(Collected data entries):
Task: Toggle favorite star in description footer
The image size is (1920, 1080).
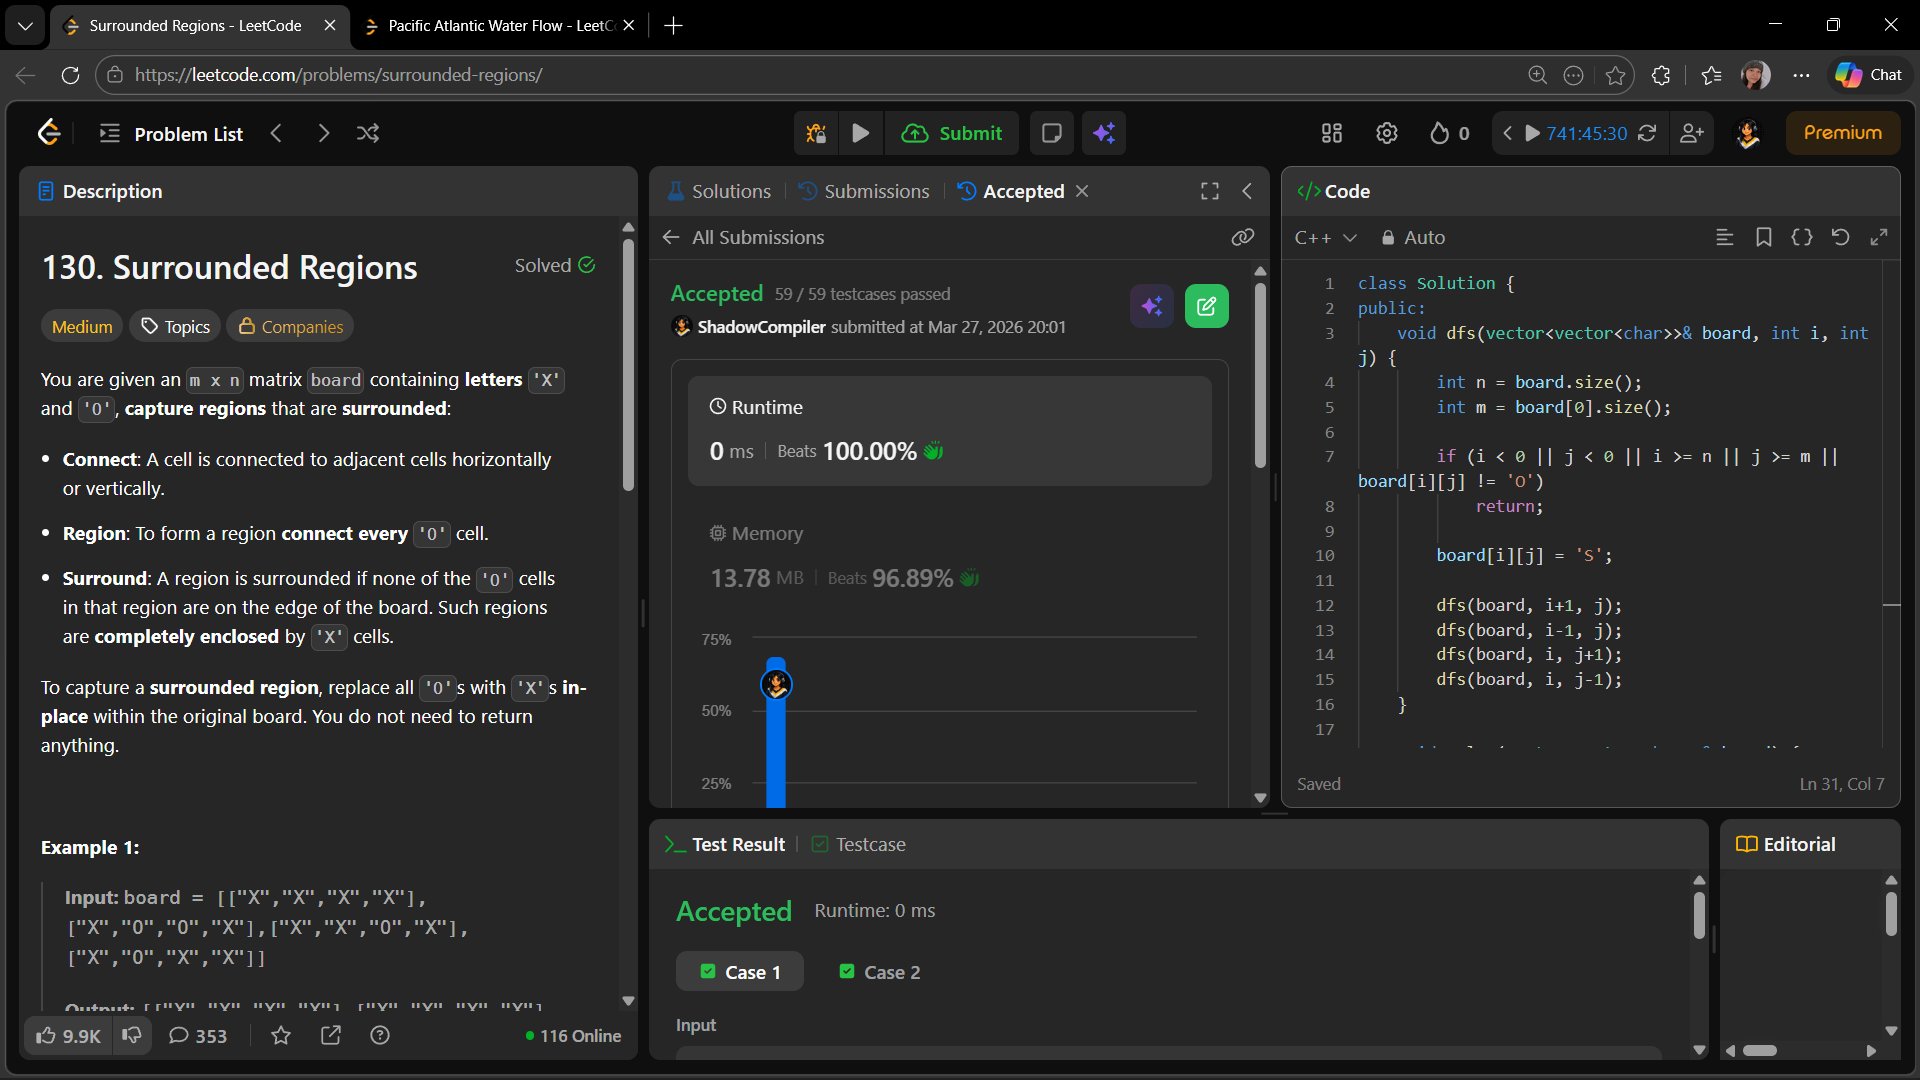Action: tap(281, 1035)
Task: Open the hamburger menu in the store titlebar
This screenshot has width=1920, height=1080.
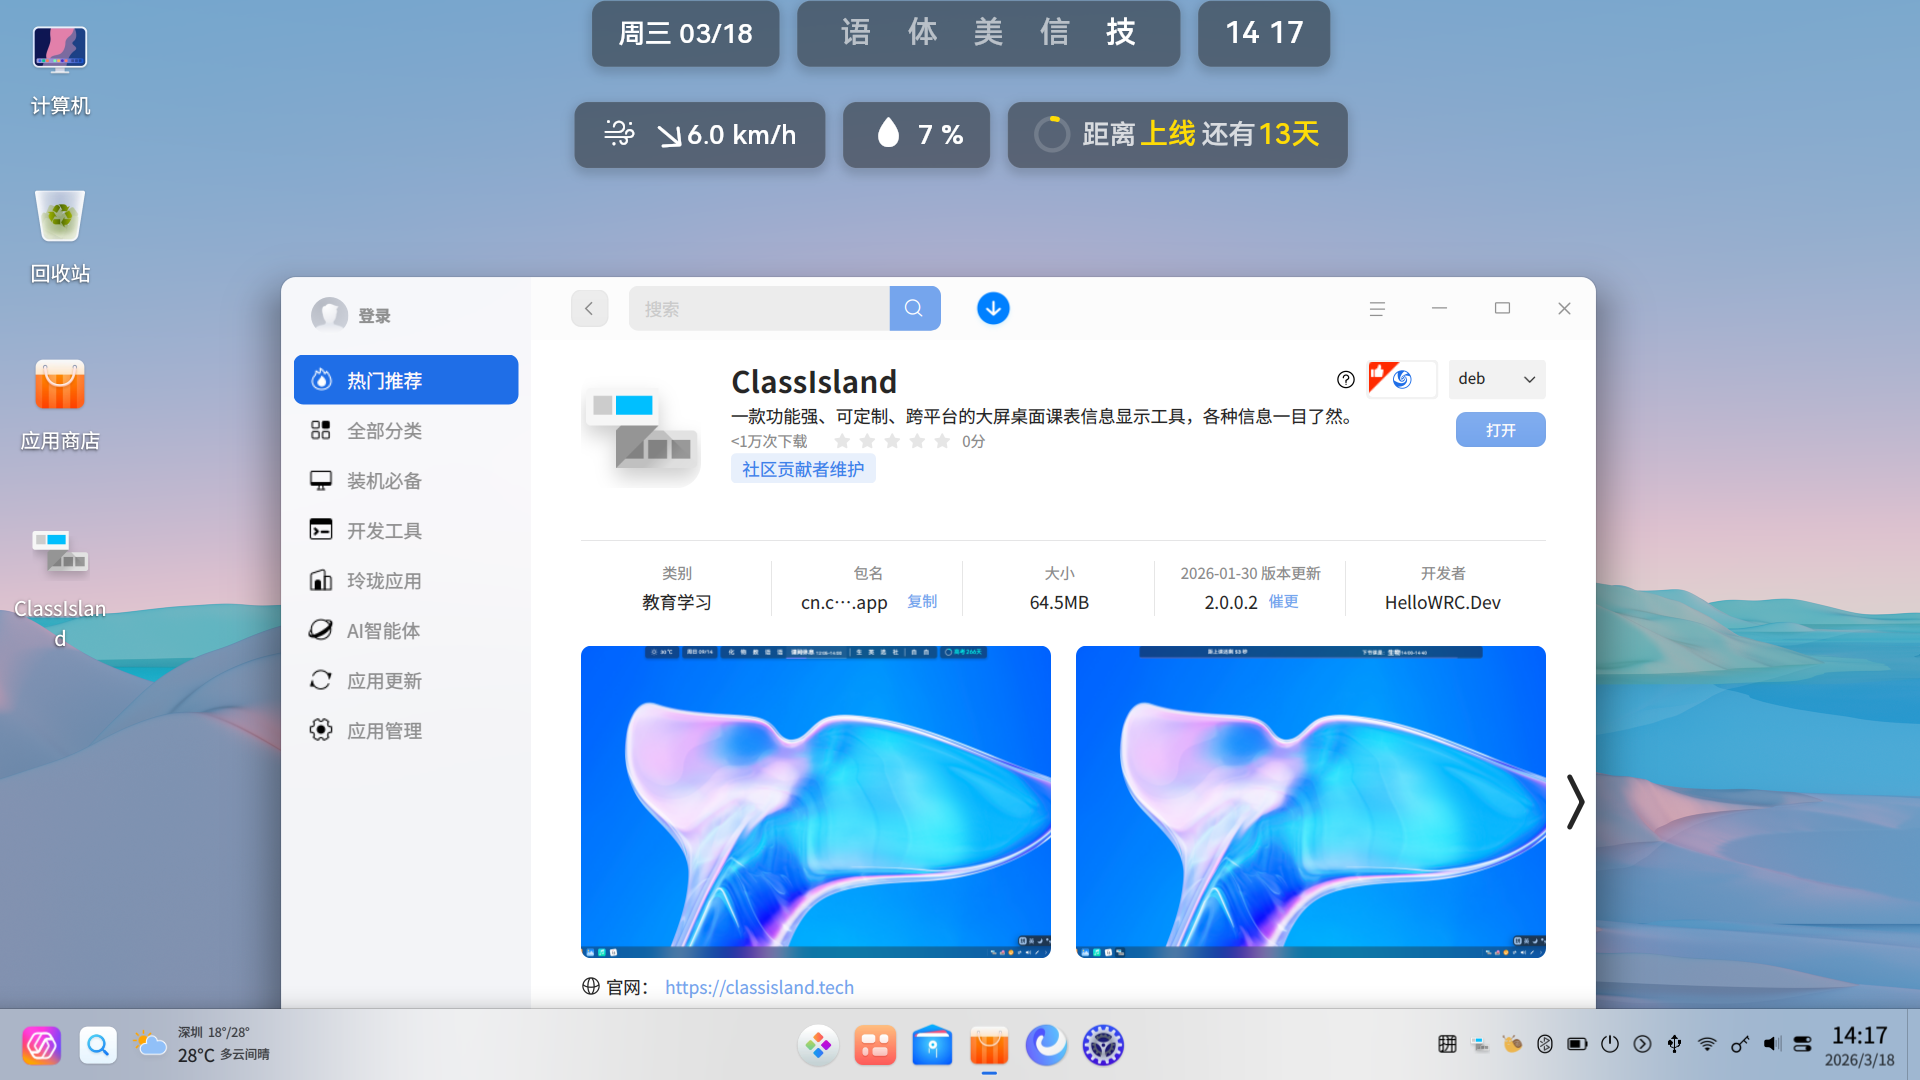Action: tap(1377, 308)
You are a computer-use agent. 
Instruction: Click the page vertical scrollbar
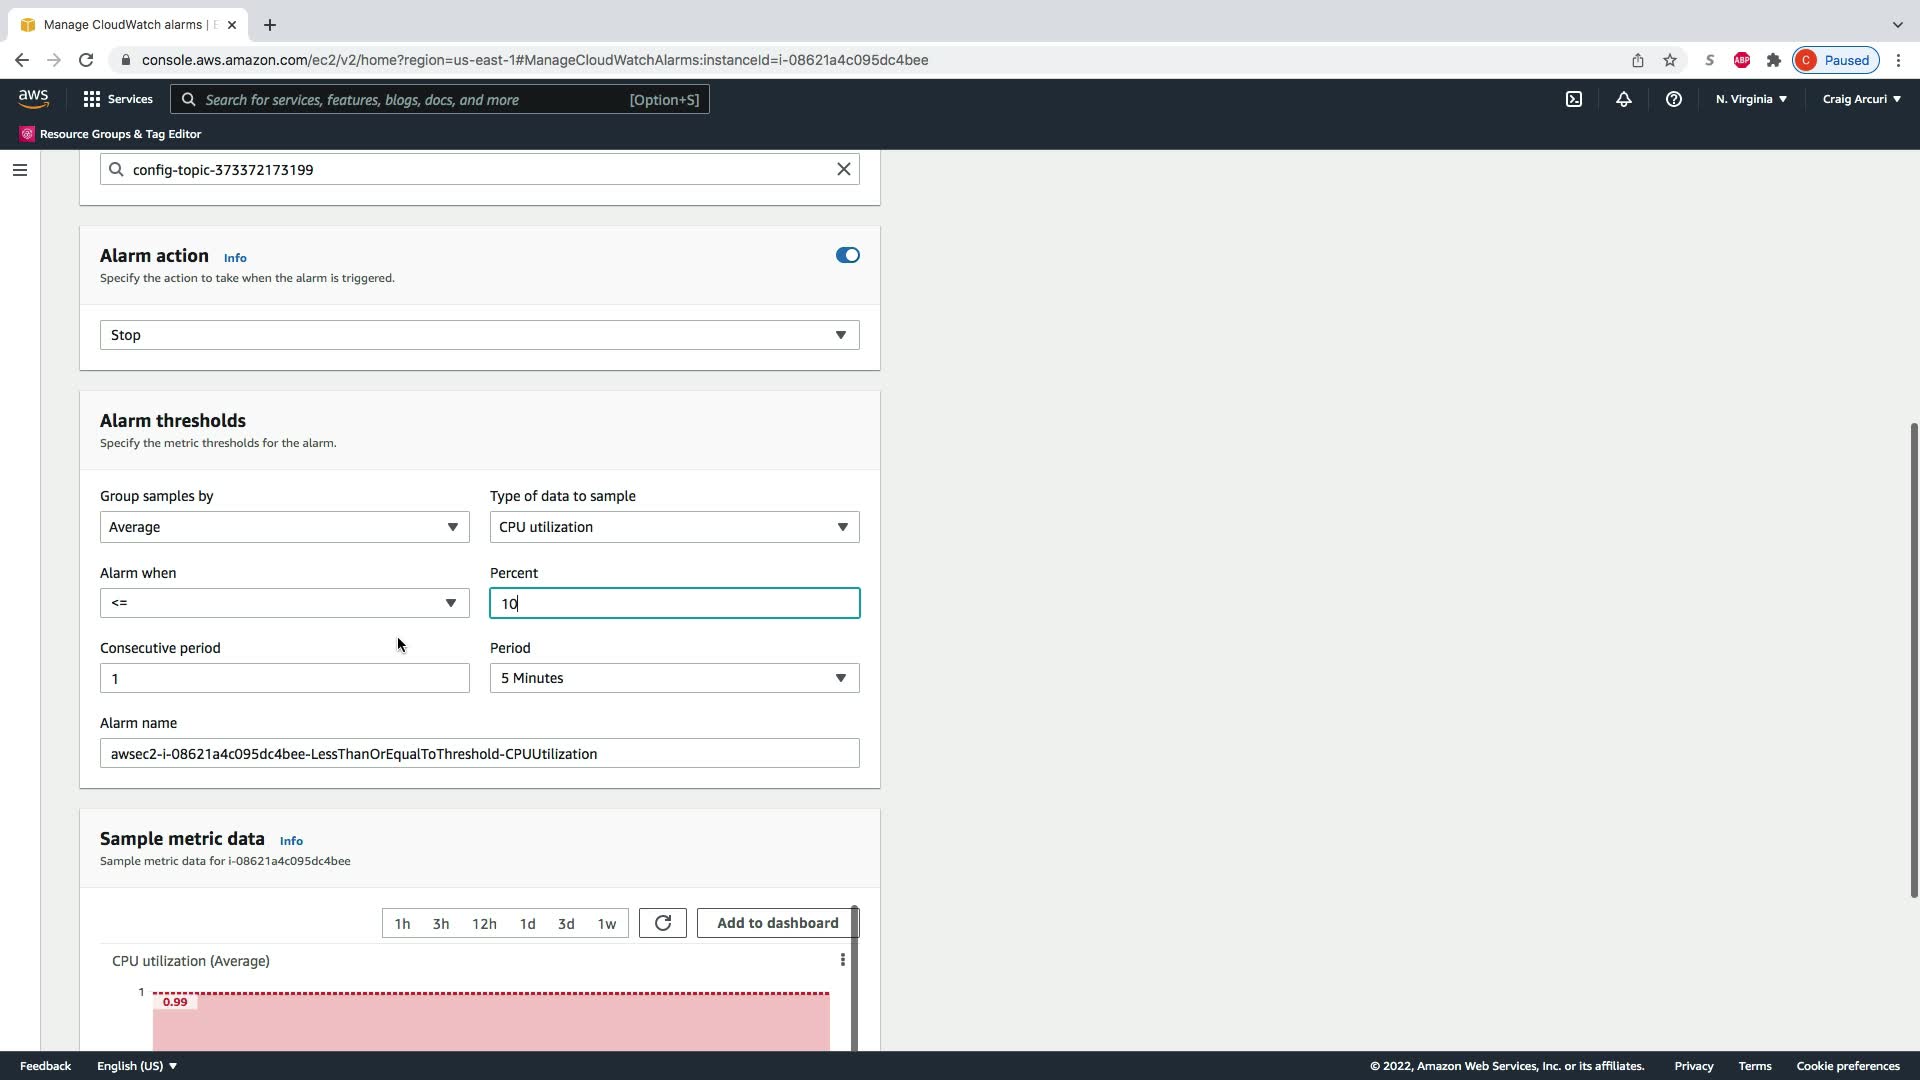tap(1913, 660)
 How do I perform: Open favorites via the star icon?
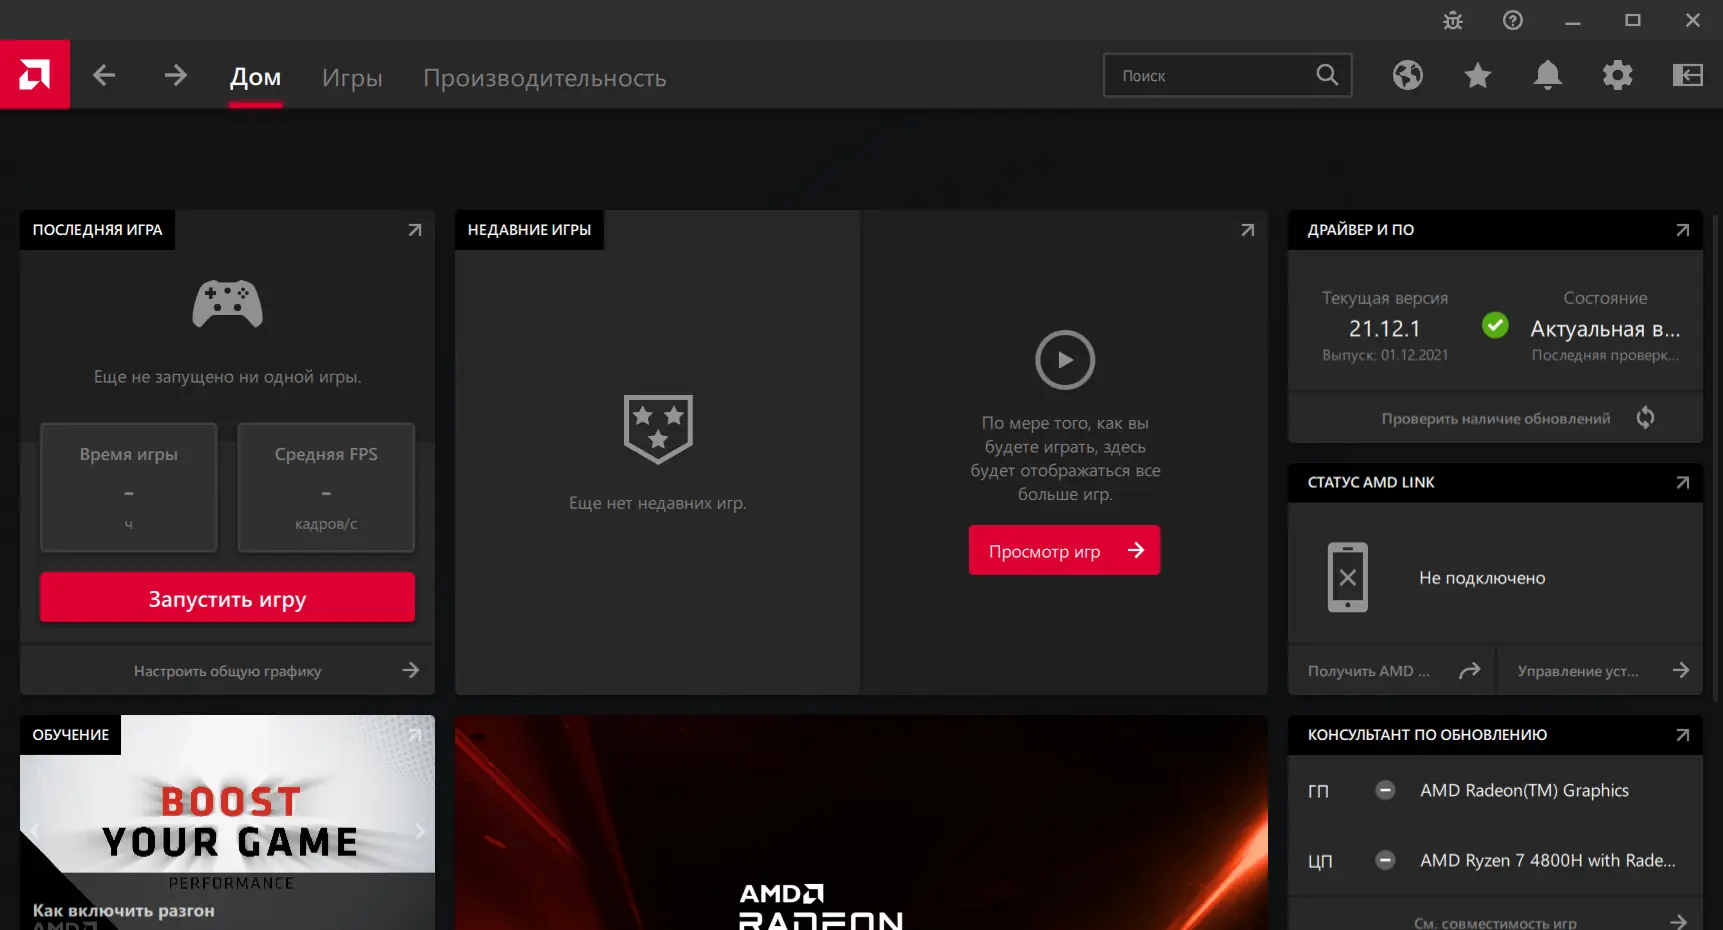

(TASK ITEM): Every line above goes into your copy exactly; no images go in.

(RESPONSE):
Task: Toggle favorite star in description footer
The image size is (1920, 1080).
Action: tap(281, 1035)
Task: Open the hamburger menu in the store titlebar
This screenshot has width=1920, height=1080.
Action: tap(1377, 308)
You are a computer-use agent. 
Instruction: Click the page vertical scrollbar
tap(1913, 660)
 How do I perform: Open favorites via the star icon?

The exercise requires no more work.